**GIVEN REQUEST:** Present the data below as a Markdown table with the columns Row and Line, numbering each line in order and leaving out blank lines.

**PROVIDED RECORDS:**
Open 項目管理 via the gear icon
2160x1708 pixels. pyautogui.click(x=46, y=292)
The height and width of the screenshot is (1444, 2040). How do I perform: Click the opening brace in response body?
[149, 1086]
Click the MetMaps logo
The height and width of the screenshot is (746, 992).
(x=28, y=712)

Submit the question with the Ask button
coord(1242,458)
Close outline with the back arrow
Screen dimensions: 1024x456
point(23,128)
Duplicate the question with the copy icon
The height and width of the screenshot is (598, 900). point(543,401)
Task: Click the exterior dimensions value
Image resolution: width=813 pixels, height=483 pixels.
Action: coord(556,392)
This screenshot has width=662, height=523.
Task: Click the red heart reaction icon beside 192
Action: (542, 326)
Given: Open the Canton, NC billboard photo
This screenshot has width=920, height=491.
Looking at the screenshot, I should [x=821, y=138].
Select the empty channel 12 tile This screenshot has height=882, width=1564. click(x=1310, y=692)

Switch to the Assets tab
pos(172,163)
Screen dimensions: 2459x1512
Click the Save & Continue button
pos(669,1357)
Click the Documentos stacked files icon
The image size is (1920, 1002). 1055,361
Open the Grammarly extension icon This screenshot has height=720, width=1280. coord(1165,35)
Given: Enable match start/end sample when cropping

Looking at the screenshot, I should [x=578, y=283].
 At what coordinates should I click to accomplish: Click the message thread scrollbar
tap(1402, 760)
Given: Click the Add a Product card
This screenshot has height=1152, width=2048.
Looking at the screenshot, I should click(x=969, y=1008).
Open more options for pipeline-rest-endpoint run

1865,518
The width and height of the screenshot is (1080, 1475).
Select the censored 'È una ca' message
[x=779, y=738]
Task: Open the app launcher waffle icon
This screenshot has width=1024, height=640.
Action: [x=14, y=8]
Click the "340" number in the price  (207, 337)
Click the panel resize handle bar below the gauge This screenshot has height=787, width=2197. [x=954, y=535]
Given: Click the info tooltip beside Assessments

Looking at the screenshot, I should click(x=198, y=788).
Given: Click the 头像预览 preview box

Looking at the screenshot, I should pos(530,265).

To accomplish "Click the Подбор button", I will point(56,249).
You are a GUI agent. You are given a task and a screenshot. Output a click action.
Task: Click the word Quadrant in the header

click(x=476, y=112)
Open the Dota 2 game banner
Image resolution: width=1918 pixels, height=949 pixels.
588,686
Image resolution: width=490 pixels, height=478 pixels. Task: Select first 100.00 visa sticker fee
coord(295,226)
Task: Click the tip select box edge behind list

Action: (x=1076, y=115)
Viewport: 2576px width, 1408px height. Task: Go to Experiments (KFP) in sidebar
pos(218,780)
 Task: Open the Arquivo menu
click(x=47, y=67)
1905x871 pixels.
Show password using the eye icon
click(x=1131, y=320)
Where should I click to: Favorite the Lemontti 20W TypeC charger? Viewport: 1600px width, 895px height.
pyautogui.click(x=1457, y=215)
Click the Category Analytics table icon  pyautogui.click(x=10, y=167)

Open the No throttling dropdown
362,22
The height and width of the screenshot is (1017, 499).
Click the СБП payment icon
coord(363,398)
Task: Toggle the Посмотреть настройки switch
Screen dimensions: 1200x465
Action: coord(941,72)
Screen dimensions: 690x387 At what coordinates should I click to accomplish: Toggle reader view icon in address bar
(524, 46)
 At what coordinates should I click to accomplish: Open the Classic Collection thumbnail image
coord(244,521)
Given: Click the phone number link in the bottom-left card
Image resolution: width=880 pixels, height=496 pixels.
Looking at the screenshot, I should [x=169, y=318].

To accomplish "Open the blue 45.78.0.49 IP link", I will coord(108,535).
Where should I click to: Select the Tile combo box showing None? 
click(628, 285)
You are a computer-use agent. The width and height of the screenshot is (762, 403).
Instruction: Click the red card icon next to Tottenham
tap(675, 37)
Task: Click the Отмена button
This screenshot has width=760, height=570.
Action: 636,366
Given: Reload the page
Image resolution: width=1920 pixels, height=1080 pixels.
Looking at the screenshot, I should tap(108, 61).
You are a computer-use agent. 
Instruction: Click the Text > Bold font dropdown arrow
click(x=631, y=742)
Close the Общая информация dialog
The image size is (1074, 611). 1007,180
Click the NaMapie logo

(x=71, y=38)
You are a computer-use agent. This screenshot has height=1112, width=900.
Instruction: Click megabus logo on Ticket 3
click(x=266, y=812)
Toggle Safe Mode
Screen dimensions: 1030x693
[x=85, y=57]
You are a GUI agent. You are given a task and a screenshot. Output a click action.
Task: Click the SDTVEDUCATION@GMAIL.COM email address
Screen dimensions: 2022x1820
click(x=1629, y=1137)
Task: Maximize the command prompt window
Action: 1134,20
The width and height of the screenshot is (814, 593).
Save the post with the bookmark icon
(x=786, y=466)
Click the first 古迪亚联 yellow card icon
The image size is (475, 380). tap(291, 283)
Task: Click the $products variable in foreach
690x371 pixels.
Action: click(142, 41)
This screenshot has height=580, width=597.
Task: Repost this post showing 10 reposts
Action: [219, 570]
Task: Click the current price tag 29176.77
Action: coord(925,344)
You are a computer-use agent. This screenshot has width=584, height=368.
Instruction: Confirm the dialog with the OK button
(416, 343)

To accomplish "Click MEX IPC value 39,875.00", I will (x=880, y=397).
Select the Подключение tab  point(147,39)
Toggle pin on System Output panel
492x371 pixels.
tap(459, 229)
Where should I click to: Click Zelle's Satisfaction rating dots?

**OUTPUT:**
| Row | Line |
|---|---|
| 1 | Open 項目管理 via the gear icon |
| 2 | 2160x1708 pixels. pyautogui.click(x=46, y=292) |
| 3 | The height and width of the screenshot is (1444, 2040). How do I perform: Click the opening brace in response body? |
| 4 | [149, 1086] |
| 5 | Click the MetMaps logo |
| 6 | The height and width of the screenshot is (746, 992). |
| 7 | (x=28, y=712) |
| 8 | Submit the question with the Ask button |
| 9 | coord(1242,458) |
| 10 | Close outline with the back arrow |
| 11 | Screen dimensions: 1024x456 |
| 12 | point(23,128) |
| 13 | Duplicate the question with the copy icon |
| 14 | The height and width of the screenshot is (598, 900). point(543,401) |
| 15 | Task: Click the exterior dimensions value |
| 16 | Image resolution: width=813 pixels, height=483 pixels. |
| 17 | Action: coord(556,392) |
| 18 | This screenshot has width=662, height=523. |
| 19 | Task: Click the red heart reaction icon beside 192 |
| 20 | Action: (542, 326) |
| 21 | Given: Open the Canton, NC billboard photo |
| 22 | This screenshot has width=920, height=491. |
| 23 | Looking at the screenshot, I should [x=821, y=138]. |
| 24 | Select the empty channel 12 tile This screenshot has height=882, width=1564. click(x=1310, y=692) |
| 25 | Switch to the Assets tab |
| 26 | pos(172,163) |
| 27 | Screen dimensions: 2459x1512 |
| 28 | Click the Save & Continue button |
| 29 | pos(669,1357) |
| 30 | Click the Documentos stacked files icon |
| 31 | The image size is (1920, 1002). 1055,361 |
| 32 | Open the Grammarly extension icon This screenshot has height=720, width=1280. coord(1165,35) |
| 33 | Given: Enable match start/end sample when cropping |
| 34 | Looking at the screenshot, I should [x=578, y=283]. |
| 35 |  At what coordinates should I click to accomplish: Click the message thread scrollbar |
| 36 | tap(1402, 760) |
| 37 | Given: Click the Add a Product card |
| 38 | This screenshot has height=1152, width=2048. |
| 39 | Looking at the screenshot, I should click(x=969, y=1008). |
| 40 | Open more options for pipeline-rest-endpoint run |
| 41 | 1865,518 |
| 42 | The width and height of the screenshot is (1080, 1475). |
| 43 | Select the censored 'È una ca' message |
| 44 | [x=779, y=738] |
| 45 | Task: Open the app launcher waffle icon |
| 46 | This screenshot has width=1024, height=640. |
| 47 | Action: [x=14, y=8] |
| 48 | Click the "340" number in the price  (207, 337) |
| 49 | Click the panel resize handle bar below the gauge This screenshot has height=787, width=2197. [x=954, y=535] |
| 50 | Given: Click the info tooltip beside Assessments |
| 51 | Looking at the screenshot, I should click(x=198, y=788). |
| 52 | Given: Click the 头像预览 preview box |
| 53 | Looking at the screenshot, I should pos(530,265). |
| 54 | To accomplish "Click the Подбор button", I will point(56,249). |
| 55 | You are a GUI agent. You are given a task and a screenshot. Output a click action. |
| 56 | Task: Click the word Quadrant in the header |
| 57 | click(x=476, y=112) |
| 58 | Open the Dota 2 game banner |
| 59 | Image resolution: width=1918 pixels, height=949 pixels. |
| 60 | 588,686 |
| 61 | Image resolution: width=490 pixels, height=478 pixels. Task: Select first 100.00 visa sticker fee |
| 62 | coord(295,226) |
| 63 | Task: Click the tip select box edge behind list |
| 64 | Action: (x=1076, y=115) |
| 65 | Viewport: 2576px width, 1408px height. Task: Go to Experiments (KFP) in sidebar |
| 66 | pos(218,780) |
| 67 |  Task: Open the Arquivo menu |
| 68 | click(x=47, y=67) |
| 69 | 1905x871 pixels. |
| 70 | Show password using the eye icon |
| 71 | click(x=1131, y=320) |
| 72 | Where should I click to: Favorite the Lemontti 20W TypeC charger? Viewport: 1600px width, 895px height. |
| 73 | pyautogui.click(x=1457, y=215) |
| 74 | Click the Category Analytics table icon  pyautogui.click(x=10, y=167) |
| 75 | Open the No throttling dropdown |
| 76 | 362,22 |
| 77 | The height and width of the screenshot is (1017, 499). |
| 78 | Click the СБП payment icon |
| 79 | coord(363,398) |
| 80 | Task: Toggle the Посмотреть настройки switch |
| 81 | Screen dimensions: 1200x465 |
| 82 | Action: coord(941,72) |
| 83 | Screen dimensions: 690x387 At what coordinates should I click to accomplish: Toggle reader view icon in address bar |
| 84 | (524, 46) |
| 85 |  At what coordinates should I click to accomplish: Open the Classic Collection thumbnail image |
| 86 | coord(244,521) |
| 87 | Given: Click the phone number link in the bottom-left card |
| 88 | Image resolution: width=880 pixels, height=496 pixels. |
| 89 | Looking at the screenshot, I should [x=169, y=318]. |
| 90 | To accomplish "Open the blue 45.78.0.49 IP link", I will coord(108,535). |
| 91 | Where should I click to: Select the Tile combo box showing None?  |
| 92 | click(628, 285) |
| 93 | You are a computer-use agent. The width and height of the screenshot is (762, 403). |
| 94 | Instruction: Click the red card icon next to Tottenham |
| 95 | tap(675, 37) |
| 96 | Task: Click the Отмена button |
| 97 | This screenshot has width=760, height=570. |
| 98 | Action: 636,366 |
| 99 | Given: Reload the page |
| 100 | Image resolution: width=1920 pixels, height=1080 pixels. |
| 101 | Looking at the screenshot, I should tap(108, 61). |
| 102 | You are a computer-use agent.  |
| 103 | Instruction: Click the Text > Bold font dropdown arrow |
| 104 | click(x=631, y=742) |
| 105 | Close the Общая информация dialog |
| 106 | The image size is (1074, 611). 1007,180 |
| 107 | Click the NaMapie logo |
| 108 | (x=71, y=38) |
| 109 | You are a computer-use agent. This screenshot has height=1112, width=900. |
| 110 | Instruction: Click megabus logo on Ticket 3 |
| 111 | click(x=266, y=812) |
| 112 | Toggle Safe Mode |
| 113 | Screen dimensions: 1030x693 |
| 114 | [x=85, y=57] |
| 115 | You are a GUI agent. You are given a task and a screenshot. Output a click action. |
| 116 | Task: Click the SDTVEDUCATION@GMAIL.COM email address |
| 117 | Screen dimensions: 2022x1820 |
| 118 | click(x=1629, y=1137) |
| 119 | Task: Maximize the command prompt window |
| 120 | Action: 1134,20 |
| 121 | The width and height of the screenshot is (814, 593). |
| 122 | Save the post with the bookmark icon |
| 123 | (x=786, y=466) |
| 124 | Click the first 古迪亚联 yellow card icon |
| 125 | The image size is (475, 380). tap(291, 283) |
| 126 | Task: Click the $products variable in foreach |
| 127 | 690x371 pixels. |
| 128 | Action: click(142, 41) |
| 129 | This screenshot has height=580, width=597. |
| 130 | Task: Repost this post showing 10 reposts |
| 131 | Action: [219, 570] |
| 132 | Task: Click the current price tag 29176.77 |
| 133 | Action: coord(925,344) |
| 134 | You are a computer-use agent. This screenshot has width=584, height=368. |
| 135 | Instruction: Confirm the dialog with the OK button |
| 136 | (416, 343) |
| 137 | To accomplish "Click MEX IPC value 39,875.00", I will (x=880, y=397). |
| 138 | Select the Подключение tab  point(147,39) |
| 139 | Toggle pin on System Output panel |
| 140 | 492x371 pixels. |
| 141 | tap(459, 229) |
| 142 | Where should I click to: Click Zelle's Satisfaction rating dots? |